■ Text passage
begin

# Data Collection Pipeline
This Script Loads all data sources needed for further data exploration.
### Datasets
    Kaggle UEFA: https://www.kaggle.com/datasets/azminetoushikwasi/ucl-202122-uefa-champions-league
    TransferMarkt Website: https://www.transfermarkt.com/schnellsuche/ergebnis/schnellsuche
    Wikipedia National Crime Stats: https://en.wikipedia.org/wiki/List_of_countries_by_intentional_homicide_rate

### IMPORTANT
**Make sure Docker is up and running!**

### Steps
0. Prepare local backup strateyg for mongo with a docker container due to problems with the hosted mongo instance
1. Download UEFA Dataset and store information in MongoDB
2. Iterate over UEFA Dataset player names and Scrape additional information from Transfermarkt.com
3. Cleanup combined dataset
4. Scrape Wikipedia to get crime information per country and store it in MongoDB

In [26]:
import pandas as pd
import zipfile
import os
import requests

try:
    from pymongo import MongoClient
    from pymongo.errors import ServerSelectionTimeoutError
except ImportError:
    !pip install pymongo[srv]
    from pymongo import MongoClient
    from pymongo.errors import ServerSelectionTimeoutError

from conifg import MONGO_HOST_REMOTE, MONGO_DB_REMOTE, MONGO_HOST_LOCAL, MONGO_DB_LOCAL

UEFA_ZIP = "kaggle_players_zip.zip"
UEFA_UNZIPPED = "kaggle_files"
UEFA_FILES = ["key_stats.csv", "disciplinary.csv", "distributon.csv", "defending.csv"]
UEFA_RAW_DATA = "raw_players"

conn_str = MONGO_HOST_REMOTE
mongoDB = MONGO_DB_REMOTE

class MongoContext:
    """mongodb client context manager"""

    def __enter__(self):
        global conn_str, mongoDB
        try:
            self.client = MongoClient(conn_str)
            self.client.server_info()
            #print("Connection successful to remote mongo host")
            return self.client
        except ServerSelectionTimeoutError as err:
            print("Remote Error: " + str(err))
            os.system("docker pull mongo")
            os.system("docker run -d -p 27017:27017 mongo:latest")

end

■ Problems to work on
a: Do the following statements agree with the pipeline page? For each, answer yes or no and quote the deciding words.
(i) Crime information per country is scraped from Wikipedia and stored in MongoDB.
(ii) The player names used to scrape Transfermarkt come from the Wikipedia crime data.
(iii) If the remote connection fails, the code starts a mongo container on port 27017.
b: Answer these questions from the pipeline page.
(i) What must be up and running before the pipeline is used?
(ii) What value is assigned to UEFA_UNZIPPED?
(iii) Which error does the context manager catch when it tries to reach the remote host?
c: Carry on writing the code on the pipeline page, beginning right after its last line.

■ Record extracts
begin

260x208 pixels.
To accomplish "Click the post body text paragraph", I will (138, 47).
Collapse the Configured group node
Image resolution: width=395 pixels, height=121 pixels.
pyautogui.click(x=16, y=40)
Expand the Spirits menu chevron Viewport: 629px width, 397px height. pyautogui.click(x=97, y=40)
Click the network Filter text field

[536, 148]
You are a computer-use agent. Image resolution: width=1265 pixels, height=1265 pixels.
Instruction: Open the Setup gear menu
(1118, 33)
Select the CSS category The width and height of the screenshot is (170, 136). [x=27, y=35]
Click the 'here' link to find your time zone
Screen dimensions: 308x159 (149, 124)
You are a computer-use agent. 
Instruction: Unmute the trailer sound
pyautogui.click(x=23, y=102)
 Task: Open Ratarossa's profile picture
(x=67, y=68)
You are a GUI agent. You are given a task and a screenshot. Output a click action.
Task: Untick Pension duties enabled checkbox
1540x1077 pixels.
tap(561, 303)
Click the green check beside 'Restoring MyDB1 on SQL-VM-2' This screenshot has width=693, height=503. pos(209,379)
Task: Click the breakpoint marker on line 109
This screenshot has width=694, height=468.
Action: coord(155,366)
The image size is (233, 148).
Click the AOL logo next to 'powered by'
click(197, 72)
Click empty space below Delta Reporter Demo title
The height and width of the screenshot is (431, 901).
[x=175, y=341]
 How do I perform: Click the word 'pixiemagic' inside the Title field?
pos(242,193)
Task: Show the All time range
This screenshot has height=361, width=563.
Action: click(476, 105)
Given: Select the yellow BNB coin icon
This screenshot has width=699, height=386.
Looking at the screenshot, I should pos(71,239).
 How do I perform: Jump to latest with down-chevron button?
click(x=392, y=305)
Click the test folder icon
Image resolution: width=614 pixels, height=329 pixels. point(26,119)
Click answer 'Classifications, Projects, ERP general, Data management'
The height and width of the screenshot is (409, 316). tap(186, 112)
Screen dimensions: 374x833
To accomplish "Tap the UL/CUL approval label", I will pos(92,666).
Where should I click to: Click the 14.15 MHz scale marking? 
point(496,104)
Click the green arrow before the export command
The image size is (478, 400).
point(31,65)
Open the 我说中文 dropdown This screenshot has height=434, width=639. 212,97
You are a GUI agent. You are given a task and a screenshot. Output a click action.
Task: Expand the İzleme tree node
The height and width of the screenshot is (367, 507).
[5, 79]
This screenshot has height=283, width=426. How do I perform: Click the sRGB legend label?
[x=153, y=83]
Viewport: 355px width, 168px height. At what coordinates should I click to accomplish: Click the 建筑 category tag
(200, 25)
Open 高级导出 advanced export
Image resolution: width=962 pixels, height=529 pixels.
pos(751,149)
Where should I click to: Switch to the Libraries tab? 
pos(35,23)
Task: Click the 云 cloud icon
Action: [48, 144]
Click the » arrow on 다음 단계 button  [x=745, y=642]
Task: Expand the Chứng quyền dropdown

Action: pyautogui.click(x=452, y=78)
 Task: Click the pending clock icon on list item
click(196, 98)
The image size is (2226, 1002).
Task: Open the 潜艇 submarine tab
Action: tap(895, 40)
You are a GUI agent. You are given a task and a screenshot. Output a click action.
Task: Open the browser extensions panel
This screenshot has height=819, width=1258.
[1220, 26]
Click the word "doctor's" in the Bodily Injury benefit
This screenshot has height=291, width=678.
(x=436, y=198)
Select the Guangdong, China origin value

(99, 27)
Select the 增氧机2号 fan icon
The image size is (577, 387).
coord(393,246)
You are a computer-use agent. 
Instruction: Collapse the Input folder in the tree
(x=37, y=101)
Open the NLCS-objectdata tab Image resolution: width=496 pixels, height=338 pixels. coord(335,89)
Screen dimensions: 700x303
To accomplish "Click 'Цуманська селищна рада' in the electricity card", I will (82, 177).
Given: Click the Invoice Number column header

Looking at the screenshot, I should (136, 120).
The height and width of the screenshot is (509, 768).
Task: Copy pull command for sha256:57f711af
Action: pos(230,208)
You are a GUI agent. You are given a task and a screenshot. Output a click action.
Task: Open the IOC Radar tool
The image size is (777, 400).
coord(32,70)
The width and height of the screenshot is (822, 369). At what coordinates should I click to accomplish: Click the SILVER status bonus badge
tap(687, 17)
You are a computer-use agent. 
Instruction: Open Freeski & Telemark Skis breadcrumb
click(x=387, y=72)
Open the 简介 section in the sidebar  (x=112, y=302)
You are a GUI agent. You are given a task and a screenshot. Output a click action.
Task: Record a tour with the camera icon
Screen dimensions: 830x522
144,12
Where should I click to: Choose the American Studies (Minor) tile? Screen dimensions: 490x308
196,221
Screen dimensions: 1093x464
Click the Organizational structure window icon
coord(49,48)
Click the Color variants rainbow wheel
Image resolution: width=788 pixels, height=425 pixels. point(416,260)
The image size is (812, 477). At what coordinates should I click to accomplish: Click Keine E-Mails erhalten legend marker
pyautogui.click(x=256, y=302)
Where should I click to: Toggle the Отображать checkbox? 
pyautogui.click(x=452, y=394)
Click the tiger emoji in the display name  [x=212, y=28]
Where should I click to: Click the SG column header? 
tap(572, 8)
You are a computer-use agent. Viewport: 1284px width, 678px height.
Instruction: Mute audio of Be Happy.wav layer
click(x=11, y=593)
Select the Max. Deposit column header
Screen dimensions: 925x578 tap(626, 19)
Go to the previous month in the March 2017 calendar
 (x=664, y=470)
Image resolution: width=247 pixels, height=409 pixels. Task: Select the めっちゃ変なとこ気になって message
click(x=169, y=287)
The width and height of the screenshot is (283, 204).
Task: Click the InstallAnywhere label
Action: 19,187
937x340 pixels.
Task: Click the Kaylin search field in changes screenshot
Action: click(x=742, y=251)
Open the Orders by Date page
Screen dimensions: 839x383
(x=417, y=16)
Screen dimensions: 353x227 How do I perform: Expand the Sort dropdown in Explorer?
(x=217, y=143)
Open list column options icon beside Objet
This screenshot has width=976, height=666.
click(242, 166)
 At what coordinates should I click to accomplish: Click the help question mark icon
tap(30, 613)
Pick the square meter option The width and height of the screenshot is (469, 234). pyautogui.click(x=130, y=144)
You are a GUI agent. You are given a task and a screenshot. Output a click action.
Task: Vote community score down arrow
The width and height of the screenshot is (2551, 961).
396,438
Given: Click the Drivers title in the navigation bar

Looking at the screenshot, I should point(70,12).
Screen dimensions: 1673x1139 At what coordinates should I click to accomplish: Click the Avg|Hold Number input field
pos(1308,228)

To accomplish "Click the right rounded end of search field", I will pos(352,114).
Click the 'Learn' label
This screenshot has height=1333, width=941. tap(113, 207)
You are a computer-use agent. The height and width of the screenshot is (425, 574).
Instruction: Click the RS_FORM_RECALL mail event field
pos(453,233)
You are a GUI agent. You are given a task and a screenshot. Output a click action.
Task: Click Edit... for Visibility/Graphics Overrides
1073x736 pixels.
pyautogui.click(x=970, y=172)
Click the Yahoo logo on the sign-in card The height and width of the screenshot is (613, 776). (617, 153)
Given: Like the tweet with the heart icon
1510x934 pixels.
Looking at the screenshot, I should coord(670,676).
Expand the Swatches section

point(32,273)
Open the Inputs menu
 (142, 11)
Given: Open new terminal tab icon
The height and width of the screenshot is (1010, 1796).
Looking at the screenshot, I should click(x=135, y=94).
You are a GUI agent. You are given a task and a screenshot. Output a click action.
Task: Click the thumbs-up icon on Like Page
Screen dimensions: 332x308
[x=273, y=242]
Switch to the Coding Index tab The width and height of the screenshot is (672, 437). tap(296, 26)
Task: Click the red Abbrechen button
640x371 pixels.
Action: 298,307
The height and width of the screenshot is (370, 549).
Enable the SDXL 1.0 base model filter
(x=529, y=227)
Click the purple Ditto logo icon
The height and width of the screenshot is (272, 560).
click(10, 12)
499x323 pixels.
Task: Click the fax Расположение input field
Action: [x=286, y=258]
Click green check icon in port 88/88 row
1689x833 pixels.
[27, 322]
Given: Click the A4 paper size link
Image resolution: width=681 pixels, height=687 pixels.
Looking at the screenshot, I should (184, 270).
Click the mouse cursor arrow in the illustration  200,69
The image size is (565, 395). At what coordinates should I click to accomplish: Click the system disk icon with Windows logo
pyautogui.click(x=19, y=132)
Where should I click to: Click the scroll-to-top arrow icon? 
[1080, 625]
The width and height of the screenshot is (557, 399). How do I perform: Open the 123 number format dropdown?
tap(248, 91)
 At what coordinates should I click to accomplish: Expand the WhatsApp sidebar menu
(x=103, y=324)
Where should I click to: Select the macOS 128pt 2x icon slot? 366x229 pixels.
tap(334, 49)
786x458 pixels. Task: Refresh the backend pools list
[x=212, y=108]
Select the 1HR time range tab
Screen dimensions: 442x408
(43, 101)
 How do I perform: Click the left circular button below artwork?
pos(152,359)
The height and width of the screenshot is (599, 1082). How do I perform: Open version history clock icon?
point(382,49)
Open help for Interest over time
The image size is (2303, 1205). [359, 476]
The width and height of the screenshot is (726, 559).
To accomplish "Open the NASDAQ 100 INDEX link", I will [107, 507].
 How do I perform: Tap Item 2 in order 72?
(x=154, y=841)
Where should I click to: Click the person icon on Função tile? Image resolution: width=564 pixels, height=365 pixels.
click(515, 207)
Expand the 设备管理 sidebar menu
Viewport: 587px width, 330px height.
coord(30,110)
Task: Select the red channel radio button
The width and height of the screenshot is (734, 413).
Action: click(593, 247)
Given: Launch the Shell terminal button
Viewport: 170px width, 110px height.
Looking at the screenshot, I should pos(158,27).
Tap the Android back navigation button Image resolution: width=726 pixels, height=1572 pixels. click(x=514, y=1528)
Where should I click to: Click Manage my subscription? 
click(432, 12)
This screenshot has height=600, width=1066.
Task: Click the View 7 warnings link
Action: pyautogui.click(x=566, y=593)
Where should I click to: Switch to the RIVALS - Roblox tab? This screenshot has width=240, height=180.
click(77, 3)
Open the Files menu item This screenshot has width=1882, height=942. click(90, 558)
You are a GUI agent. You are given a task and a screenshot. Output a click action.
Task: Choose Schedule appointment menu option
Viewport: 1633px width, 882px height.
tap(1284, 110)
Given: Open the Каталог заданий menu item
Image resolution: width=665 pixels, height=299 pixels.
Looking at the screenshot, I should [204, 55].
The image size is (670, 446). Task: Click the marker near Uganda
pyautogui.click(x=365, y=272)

end

■ Task results
a:
(i) Yes: "Scrape Wikipedia to get crime information per country and store it in MongoDB"
(ii) No: "Iterate over UEFA Dataset player names and Scrape additional information from Transfermarkt.com"
(iii) Yes: "docker run -d -p 27017:27017 mongo:latest"

b:
(i) Docker
(ii) "kaggle_files"
(iii) ServerSelectionTimeoutError

c:
            conn_str = MONGO_HOST_LOCAL
            mongoDB = MONGO_DB_LOCAL
            try:
                self.client = MongoClient(conn_str)
                self.client.server_info()
                #print("Connection successful to local mongo host")
                return self.client
            except ServerSelectionTimeoutError as errLocal:
                print("Local Error: " + str(errLocal))

    def __exit__(self, exception_type, exception_value, exception_traceback):
        self.client.close()
        del self.client

def unpack_zip(src, dest):
    """takes files in zip folder from src and extracts them to dest"""
    with zipfile.ZipFile(src, 'r') as zip_ref:
        zip_ref.extractall(dest)

def csv_to_mongo(folder, files, map_key):
    """Fetching data from interesting files in csv folder"""
    # kill existing collection if it exists:
    with MongoContext() as client:
        db = client[mongoDB]
        collection = db[UEFA_RAW_DATA]
        collection.drop()

        for idx, file in enumerate(files):
            df = pd.read_csv(f"{folder}/{file}")
            data = df.to_dict(orient='records')
            if idx == 0:
                collection.insert_many(data)
            else:
                for row in data:
                    query = {map_key:  row[map_key]}
                    new_values = {"$set": row}
                    collection.update_one(query, new_values)

def read_from_mongo():
    with MongoContext() as client:
        db = client[mongoDB]
        collection = db[UEFA_RAW_DATA]

        data = collection.find()
        for x in data:
            print("==========================================================================")
            print(x)

def collect_from_kaggle():

    # guard, in case data is already in database.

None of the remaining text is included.